:: GIVEN PASSAGE ::
· · · ·

Government Workers Blast Babbitt

Secretary of the Interior Bruce Babbitt will climb aboard a floating barge on the Neuse River near Goldsboro, North Carolina, Wednesday morning to demolish the 55-year-old, 260-foot long Quaker Neck Dam with an industrial wrecking ball.

The voluntary watershed restoration project, carried out under a public-private partnership between state and federal agencies, fisheries groups and Carolina Power & Light (CP&L), will improve fish habitat along a 75 mile (120 kilometer) stretch of the river and help replenish 925 miles (1480 kilometers) of tributary spawning areas.

"This dam removal is far more than a symbol of the shifting tide in American conservation," said Babbitt. "By unlocking the current from headwaters to the Atlantic, we yield a real windfall for the state's sportfishing industry, already the sixth largest in the country."

Last year, 1 million anglers fished 22 million days, generating $1.6 billion in the Tar Heel State. Opening 925 miles of freshwater spawning habitat for anadromous fish is expected to boost those numbers, generating tens of millions of dollars in rural markets.

But while Secretary Babbitt is wrecking dams, he is under attack from his own employees. Public Employees for Environmental Responsibility (PEER), a national alliance of state and federal employees working in land management and pollution control agencies, has just released a report accusing Babbitt and others of suspending enforcement of the Endangered Species Act.

The report's title "War of Attrition," is drawn from a comment made by PEER Executive Director Jeff Ruch about what he says is the failure of the Department of the Interior and the U.S. Fish & Wildlife Service (USFWS) to list species despite the findings of their own scientists.

Ruch said, "Fearing a political backlash, Clinton Administration officials are themselves playing politicis by blocking new listing recommendations from their own scientists. The Department of Interior is waging a war of attrition against unprotected wildlife."

Blaming budgetary limitations, USFWS has stopped reviewing almost all new listing petitions. But the agency is spending millions of dollars to fight lawsuits brought by environmental groups to force listing of various species.

More than 20 species have recently been listed after court orders. The status of nearly 300 species is now the subject of pending lawsuits, while notices of intent to sue have been filed on behalf of another 150 species.

· · · ·

:: WORK INSTRUCTIONS ::
Condense the paragraph of the news article above that begins "But while Secretary Babbitt is wrecking dams" into a shorter version that keeps its main facts.

· · · ·

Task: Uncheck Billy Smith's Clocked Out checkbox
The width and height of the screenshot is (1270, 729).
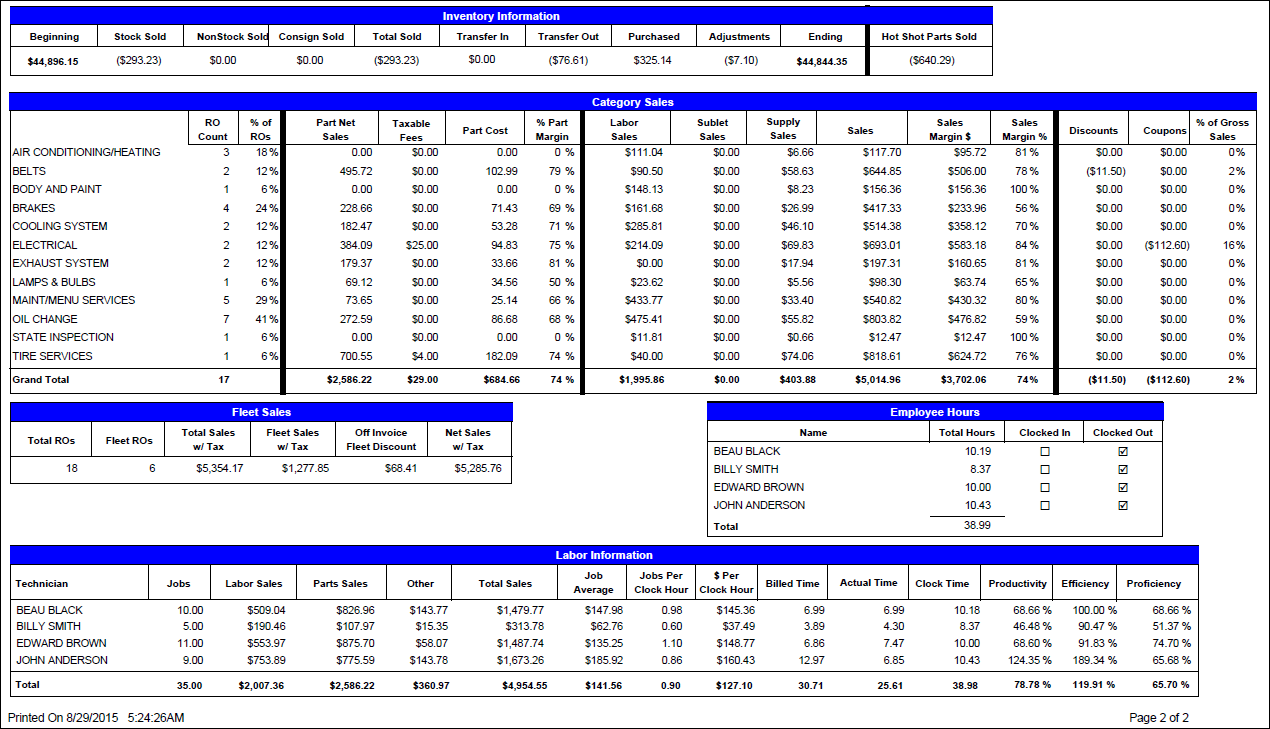Action: click(x=1121, y=469)
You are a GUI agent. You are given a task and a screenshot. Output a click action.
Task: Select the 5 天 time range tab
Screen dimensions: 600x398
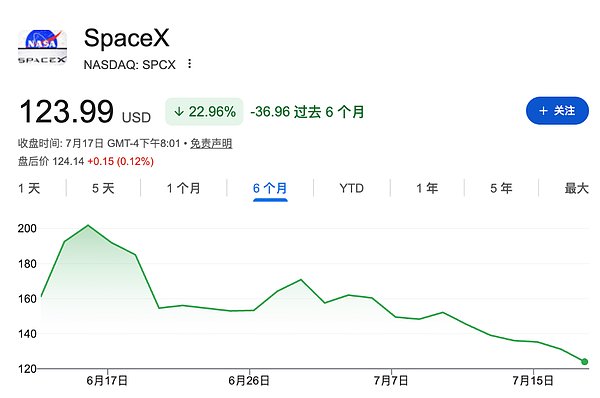click(x=103, y=188)
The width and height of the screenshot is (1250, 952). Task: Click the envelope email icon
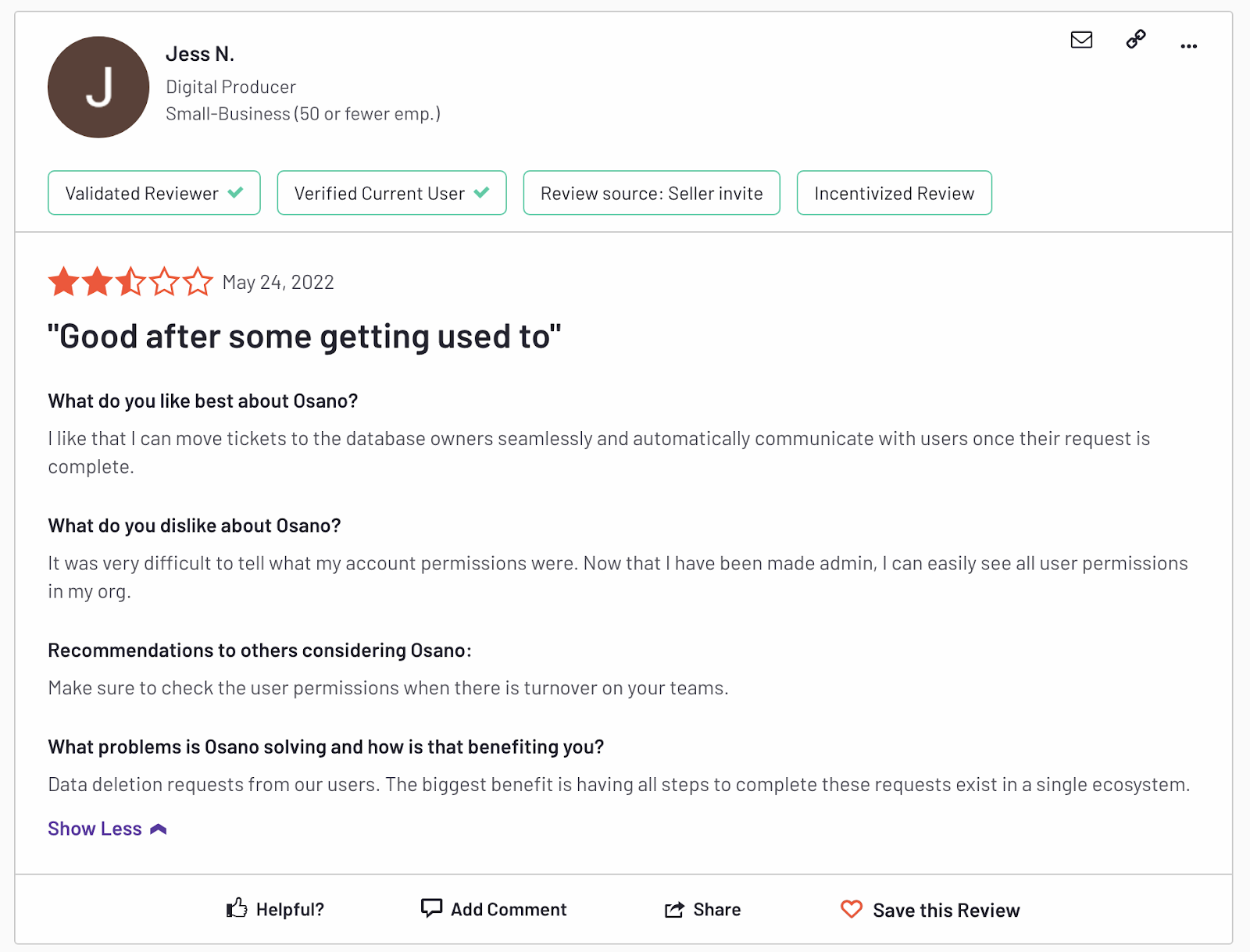click(x=1081, y=40)
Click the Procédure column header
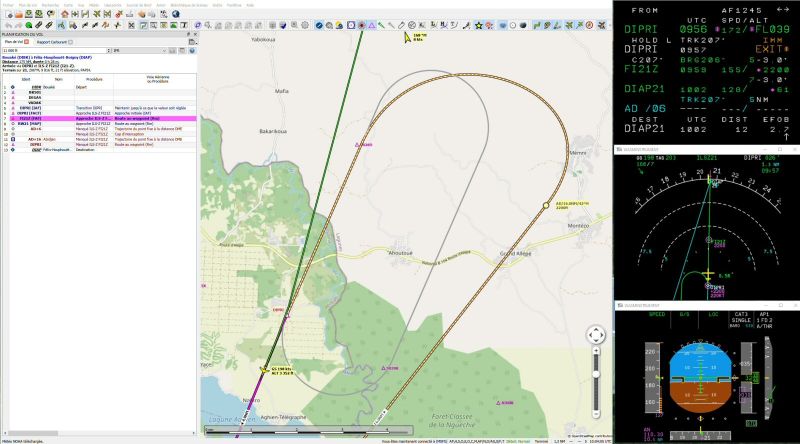Image resolution: width=800 pixels, height=444 pixels. pyautogui.click(x=94, y=79)
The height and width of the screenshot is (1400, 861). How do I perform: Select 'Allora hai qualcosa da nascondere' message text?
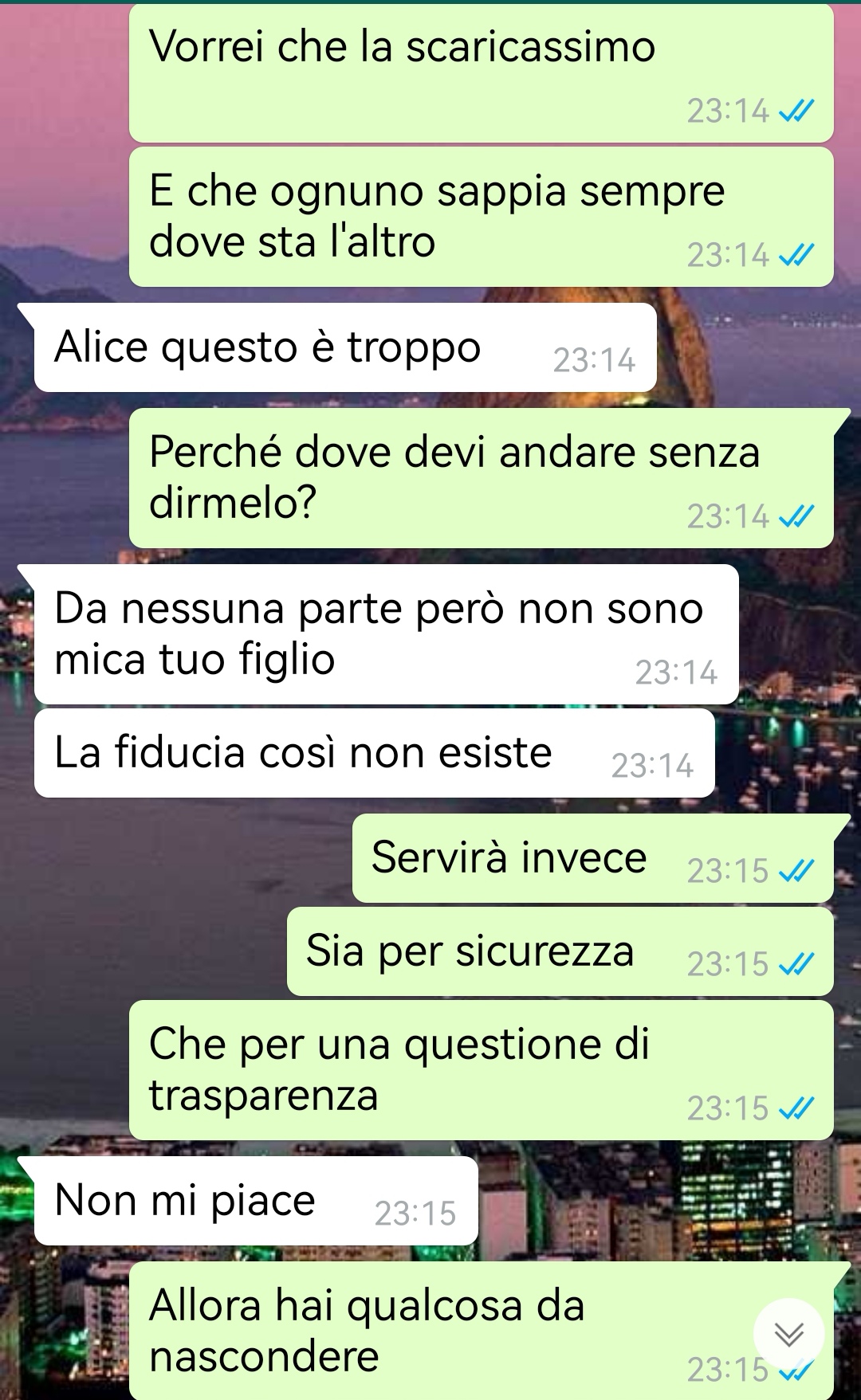point(367,1331)
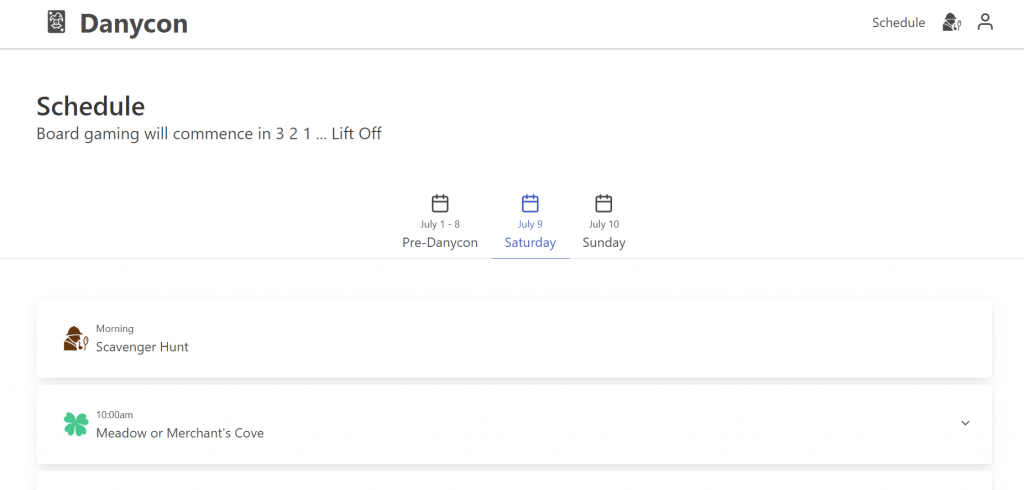This screenshot has width=1024, height=490.
Task: Click the calendar icon above July 10
Action: 604,203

· · · ·

:: RESPONSE BELOW ::
Even as he removes dams, Babbitt faces criticism from his own employees. Public Employees for Environmental Responsibility (PEER), a national alliance of state and federal workers in land management and pollution control agencies, has released a report. It accuses Babbitt and others of suspending enforcement of the Endangered Species Act.